Task goal: As the answer, give a copy of each line below that includes the word "will".

Record set:
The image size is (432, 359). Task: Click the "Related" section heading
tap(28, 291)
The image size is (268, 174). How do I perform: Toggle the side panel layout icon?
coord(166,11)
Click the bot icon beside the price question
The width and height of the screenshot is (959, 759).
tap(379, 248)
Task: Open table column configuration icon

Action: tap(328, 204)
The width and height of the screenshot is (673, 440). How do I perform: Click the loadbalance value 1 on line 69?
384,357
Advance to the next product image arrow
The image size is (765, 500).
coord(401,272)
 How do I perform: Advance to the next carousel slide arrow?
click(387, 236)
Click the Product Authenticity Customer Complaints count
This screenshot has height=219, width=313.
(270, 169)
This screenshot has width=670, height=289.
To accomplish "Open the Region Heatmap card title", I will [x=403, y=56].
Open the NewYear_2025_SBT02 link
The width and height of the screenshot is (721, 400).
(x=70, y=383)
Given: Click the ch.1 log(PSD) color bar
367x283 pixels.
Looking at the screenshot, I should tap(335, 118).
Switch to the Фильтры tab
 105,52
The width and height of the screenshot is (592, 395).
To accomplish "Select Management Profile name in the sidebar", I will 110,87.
--
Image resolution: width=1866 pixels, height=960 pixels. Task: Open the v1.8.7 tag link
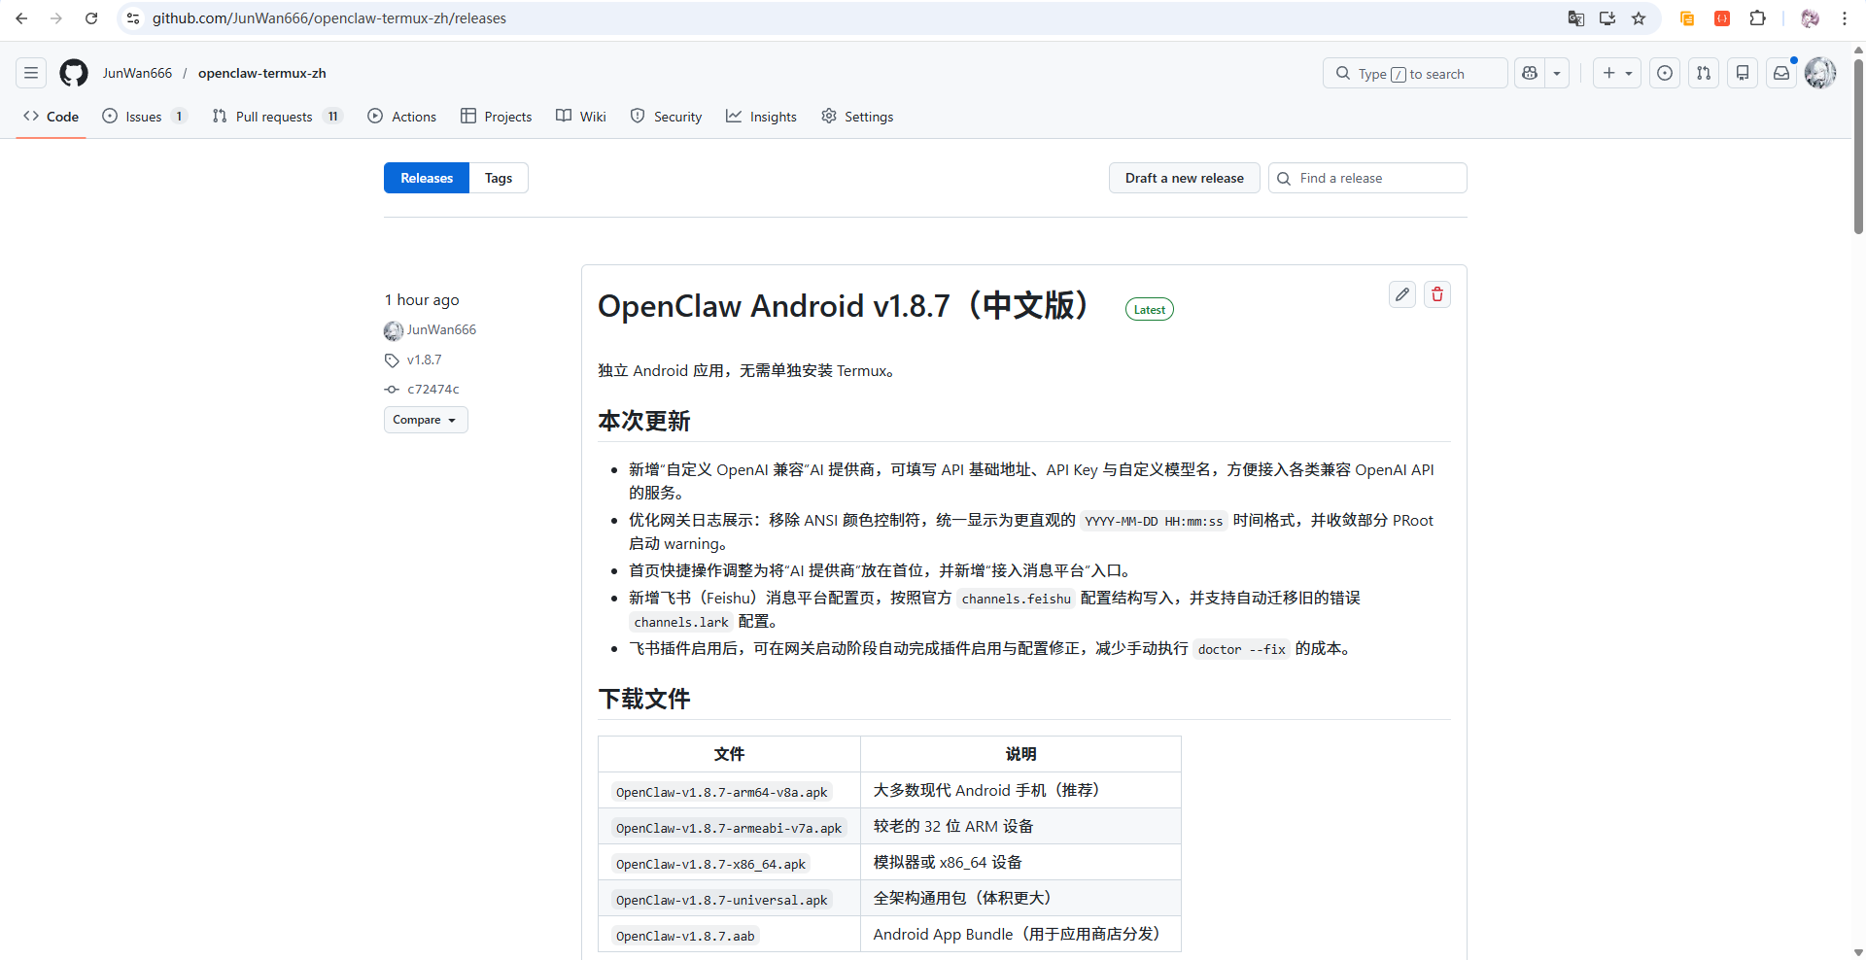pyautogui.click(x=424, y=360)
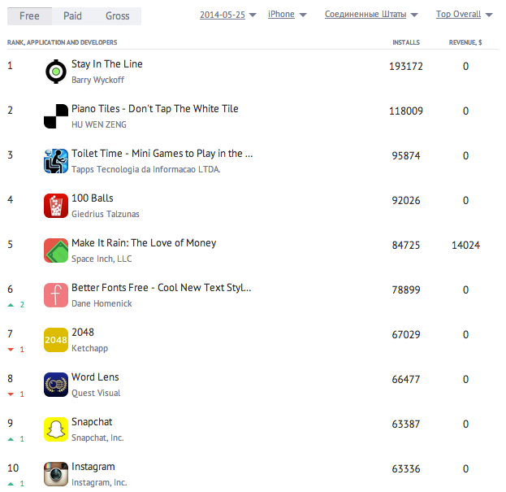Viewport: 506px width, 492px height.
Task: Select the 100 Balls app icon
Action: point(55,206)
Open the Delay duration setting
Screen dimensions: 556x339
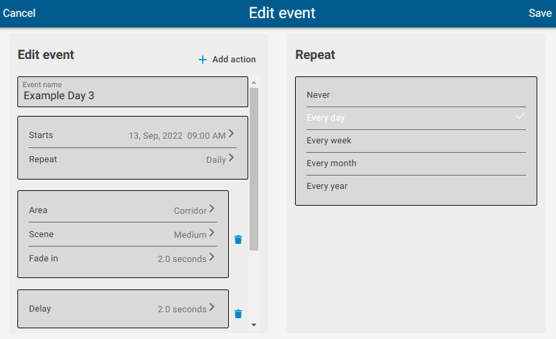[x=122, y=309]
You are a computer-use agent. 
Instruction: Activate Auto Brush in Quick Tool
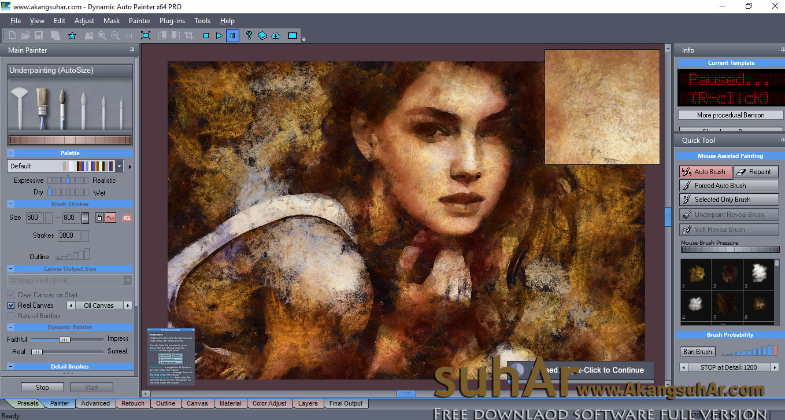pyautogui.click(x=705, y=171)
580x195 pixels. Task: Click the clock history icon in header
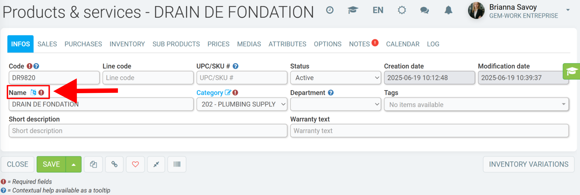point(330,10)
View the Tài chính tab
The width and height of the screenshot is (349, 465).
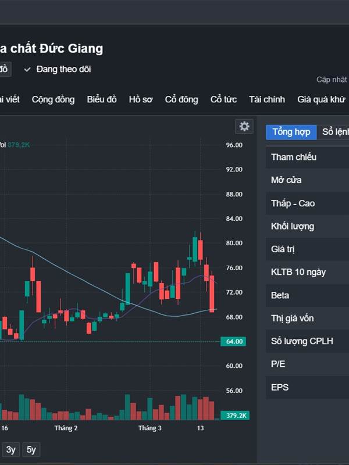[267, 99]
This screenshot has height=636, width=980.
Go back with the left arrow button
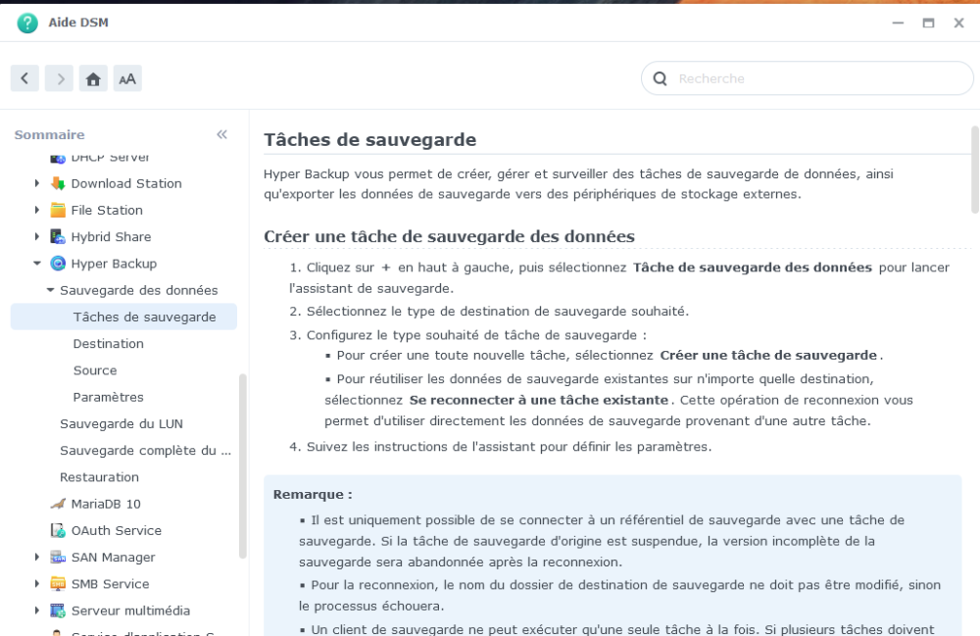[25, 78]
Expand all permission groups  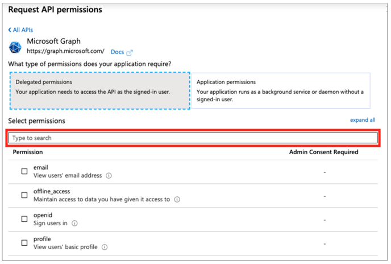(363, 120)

Output of the exercise:
To accomplish "Open the Region Heatmap card title", I will [x=403, y=56].
To accomplish "Select Management Profile name in the sidebar", I will 110,87.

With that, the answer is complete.